À 39 ans, Mark Streit n’a plus l’endurance pour être le partenaire de Weber. Brandon Davidson n’est pas plus un candidat. Le défenseur recherché pourrait provenir d’une transaction.

5. De la place pour les jeunes ?

Sur papier, on connaît pratiquement déjà l’identité des 23 joueurs. Il y a 12 attaquants avec des contrats garantis de la LNH. Charles Hudon, Michael McCarron, Jacob de la Rose et Nikita Scherbak viseront l’un des derniers postes. Il pourrait y avoir une seule place de libre puisque Julien n’a pas écarté la possibilité d’ouvrir la saison avec huit défenseurs.

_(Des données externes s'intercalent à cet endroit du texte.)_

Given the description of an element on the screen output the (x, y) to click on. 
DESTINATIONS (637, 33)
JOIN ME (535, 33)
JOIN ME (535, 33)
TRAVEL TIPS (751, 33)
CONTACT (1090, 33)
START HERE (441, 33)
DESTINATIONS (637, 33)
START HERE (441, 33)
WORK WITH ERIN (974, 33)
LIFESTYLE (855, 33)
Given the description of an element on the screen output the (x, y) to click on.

Hudon et McCarron ont de bonnes chances de rester à Montréal. S’il devait retourner dans la Ligue américaine avec le Rocket de Laval, Hudon devra passer l’étape du ballottage. Bergevin ne voudra pas courir ce risque. McCarron, quant à lui, est plus construit dans le moule d’un quatrième centre typique pour Julien. Il est plus gros et plus robuste que Torrey Mitchell qui n’avait pas joué lors du sixième et dernier match face aux Rangers de New York.

À la ligne bleue, Jerabek devrait gagner un poste avec l’équipe. Les Noah Juulsen, Brett Lernout, Joe Morrow et Matt Taormina attendront leur tour à Laval. Et devant le filet, Carey Price aura comme adjoint Al Montoya. Mais Charlie Lindgren pourrait déloger Montoya au cours de l’hiver.